Saved data entries:
>>>

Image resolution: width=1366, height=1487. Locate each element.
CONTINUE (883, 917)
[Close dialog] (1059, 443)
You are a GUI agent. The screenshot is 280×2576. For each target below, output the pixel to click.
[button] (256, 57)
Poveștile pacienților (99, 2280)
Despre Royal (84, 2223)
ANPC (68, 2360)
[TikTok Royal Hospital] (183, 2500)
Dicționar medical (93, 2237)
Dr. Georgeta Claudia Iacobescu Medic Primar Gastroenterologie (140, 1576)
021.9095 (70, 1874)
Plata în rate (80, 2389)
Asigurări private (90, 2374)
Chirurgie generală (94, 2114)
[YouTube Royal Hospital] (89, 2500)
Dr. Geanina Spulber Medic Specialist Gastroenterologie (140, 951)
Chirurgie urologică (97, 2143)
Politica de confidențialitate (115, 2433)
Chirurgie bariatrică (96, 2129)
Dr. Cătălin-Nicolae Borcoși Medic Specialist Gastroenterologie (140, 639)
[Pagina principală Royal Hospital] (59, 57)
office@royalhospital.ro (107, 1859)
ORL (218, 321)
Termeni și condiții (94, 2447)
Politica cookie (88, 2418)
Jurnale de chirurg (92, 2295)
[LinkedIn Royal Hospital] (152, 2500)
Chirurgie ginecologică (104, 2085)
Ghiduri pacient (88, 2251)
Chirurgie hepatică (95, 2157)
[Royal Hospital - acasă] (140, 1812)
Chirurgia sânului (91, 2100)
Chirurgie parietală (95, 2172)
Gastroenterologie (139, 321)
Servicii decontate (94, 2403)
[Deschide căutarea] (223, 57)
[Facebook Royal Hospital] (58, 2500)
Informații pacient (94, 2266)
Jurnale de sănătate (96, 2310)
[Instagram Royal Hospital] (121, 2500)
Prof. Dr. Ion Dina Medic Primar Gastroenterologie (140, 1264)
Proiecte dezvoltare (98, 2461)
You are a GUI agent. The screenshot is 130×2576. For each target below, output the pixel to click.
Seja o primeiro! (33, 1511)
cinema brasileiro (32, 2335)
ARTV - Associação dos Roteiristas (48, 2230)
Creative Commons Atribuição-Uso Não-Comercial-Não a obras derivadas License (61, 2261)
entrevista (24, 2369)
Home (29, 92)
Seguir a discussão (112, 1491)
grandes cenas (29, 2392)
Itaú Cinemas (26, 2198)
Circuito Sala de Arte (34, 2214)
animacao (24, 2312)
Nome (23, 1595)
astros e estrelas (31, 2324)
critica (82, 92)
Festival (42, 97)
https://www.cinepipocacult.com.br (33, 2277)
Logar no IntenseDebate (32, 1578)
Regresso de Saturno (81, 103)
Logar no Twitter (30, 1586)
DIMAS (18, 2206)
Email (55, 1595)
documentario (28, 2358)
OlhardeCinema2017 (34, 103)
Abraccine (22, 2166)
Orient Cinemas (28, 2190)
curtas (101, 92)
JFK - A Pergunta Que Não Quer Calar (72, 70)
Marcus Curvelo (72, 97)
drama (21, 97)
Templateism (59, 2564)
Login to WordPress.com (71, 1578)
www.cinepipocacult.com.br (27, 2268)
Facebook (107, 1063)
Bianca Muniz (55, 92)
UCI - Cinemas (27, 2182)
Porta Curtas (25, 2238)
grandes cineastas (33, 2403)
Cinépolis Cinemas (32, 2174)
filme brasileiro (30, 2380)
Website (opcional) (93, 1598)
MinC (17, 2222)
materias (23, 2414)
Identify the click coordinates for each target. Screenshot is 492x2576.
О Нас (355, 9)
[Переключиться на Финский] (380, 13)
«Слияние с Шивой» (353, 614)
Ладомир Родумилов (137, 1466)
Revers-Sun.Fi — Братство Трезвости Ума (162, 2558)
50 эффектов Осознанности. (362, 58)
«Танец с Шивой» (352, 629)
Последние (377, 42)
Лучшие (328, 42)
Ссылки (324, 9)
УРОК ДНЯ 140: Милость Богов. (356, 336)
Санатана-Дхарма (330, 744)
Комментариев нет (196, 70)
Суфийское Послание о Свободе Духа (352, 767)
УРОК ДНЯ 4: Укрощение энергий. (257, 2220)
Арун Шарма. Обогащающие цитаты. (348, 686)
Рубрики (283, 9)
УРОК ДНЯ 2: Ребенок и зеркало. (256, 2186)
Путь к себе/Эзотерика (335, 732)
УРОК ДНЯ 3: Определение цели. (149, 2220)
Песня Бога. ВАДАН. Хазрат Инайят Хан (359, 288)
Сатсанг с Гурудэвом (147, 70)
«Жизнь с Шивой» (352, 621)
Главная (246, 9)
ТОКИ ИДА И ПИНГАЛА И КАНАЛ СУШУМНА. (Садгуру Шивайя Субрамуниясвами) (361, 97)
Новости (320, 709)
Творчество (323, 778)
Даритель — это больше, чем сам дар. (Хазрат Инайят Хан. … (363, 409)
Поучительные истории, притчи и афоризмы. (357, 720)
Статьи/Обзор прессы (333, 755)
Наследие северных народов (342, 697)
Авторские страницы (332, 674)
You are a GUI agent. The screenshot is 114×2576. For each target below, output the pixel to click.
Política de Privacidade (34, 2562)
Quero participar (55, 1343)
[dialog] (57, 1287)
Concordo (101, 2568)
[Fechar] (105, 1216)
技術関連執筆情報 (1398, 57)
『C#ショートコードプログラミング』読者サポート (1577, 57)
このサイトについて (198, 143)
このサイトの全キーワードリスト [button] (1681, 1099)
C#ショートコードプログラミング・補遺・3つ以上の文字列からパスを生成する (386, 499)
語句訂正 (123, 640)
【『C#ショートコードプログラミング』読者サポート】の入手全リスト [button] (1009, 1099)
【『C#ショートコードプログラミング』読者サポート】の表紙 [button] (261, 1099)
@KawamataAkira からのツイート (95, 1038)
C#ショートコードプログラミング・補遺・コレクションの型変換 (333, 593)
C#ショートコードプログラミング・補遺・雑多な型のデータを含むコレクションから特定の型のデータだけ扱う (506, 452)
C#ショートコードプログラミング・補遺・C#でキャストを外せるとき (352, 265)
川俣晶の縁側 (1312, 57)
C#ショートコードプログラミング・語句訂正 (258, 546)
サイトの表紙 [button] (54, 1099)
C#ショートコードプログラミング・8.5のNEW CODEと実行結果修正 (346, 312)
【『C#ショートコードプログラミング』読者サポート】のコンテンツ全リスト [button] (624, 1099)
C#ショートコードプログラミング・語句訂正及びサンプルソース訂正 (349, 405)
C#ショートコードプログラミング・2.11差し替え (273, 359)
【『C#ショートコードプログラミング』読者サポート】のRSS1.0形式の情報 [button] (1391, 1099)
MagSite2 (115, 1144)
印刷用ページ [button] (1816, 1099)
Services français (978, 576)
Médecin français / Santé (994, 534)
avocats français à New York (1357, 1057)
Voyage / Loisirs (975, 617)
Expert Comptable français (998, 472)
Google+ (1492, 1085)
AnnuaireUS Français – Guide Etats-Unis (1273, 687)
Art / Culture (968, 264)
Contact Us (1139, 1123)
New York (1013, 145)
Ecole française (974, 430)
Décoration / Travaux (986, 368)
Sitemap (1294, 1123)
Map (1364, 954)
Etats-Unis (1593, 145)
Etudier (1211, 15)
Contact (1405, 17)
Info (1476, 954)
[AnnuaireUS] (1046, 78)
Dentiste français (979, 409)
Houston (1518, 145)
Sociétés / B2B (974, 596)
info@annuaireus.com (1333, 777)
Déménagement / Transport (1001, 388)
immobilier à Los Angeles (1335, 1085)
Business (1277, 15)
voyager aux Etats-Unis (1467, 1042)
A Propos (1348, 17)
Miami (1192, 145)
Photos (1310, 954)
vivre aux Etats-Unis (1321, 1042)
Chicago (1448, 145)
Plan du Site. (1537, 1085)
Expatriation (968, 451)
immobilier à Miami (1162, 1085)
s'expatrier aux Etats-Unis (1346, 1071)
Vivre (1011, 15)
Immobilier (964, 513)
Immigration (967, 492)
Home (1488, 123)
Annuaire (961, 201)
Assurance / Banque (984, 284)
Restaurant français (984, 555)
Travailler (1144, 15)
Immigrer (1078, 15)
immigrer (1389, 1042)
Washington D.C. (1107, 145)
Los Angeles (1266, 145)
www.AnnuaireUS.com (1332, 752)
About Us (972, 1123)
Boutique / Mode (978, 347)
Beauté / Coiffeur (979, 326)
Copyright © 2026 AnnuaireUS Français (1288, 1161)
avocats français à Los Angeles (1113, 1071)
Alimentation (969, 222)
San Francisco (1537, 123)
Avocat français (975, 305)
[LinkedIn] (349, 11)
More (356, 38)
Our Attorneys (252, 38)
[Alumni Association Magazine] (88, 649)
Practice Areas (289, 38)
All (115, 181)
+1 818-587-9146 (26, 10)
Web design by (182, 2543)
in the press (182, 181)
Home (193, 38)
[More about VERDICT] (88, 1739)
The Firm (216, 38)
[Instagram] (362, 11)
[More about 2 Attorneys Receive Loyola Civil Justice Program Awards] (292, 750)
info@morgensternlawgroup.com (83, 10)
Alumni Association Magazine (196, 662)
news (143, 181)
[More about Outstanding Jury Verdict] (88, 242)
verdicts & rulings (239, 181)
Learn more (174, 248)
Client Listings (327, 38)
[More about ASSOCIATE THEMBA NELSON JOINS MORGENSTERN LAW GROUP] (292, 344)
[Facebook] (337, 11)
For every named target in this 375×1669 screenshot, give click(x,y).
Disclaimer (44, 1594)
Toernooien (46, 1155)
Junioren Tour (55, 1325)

<<<

Work instructions »
Where a line in the records above includes the string "target", show it.

Expected output »
You are a GUI agent. The screenshot is 280×2576. For each target below, output the pixel to click.
You are a GUI agent. The screenshot is 130×2576. For each target below, output the pixel to click.
Identify the click coordinates for each target. Screenshot is 492x2576.
You are a GUI agent. The screenshot is 114×2576. For each target below, output the pixel to click.
For every named target in this 375×1669 screenshot, give click(x,y).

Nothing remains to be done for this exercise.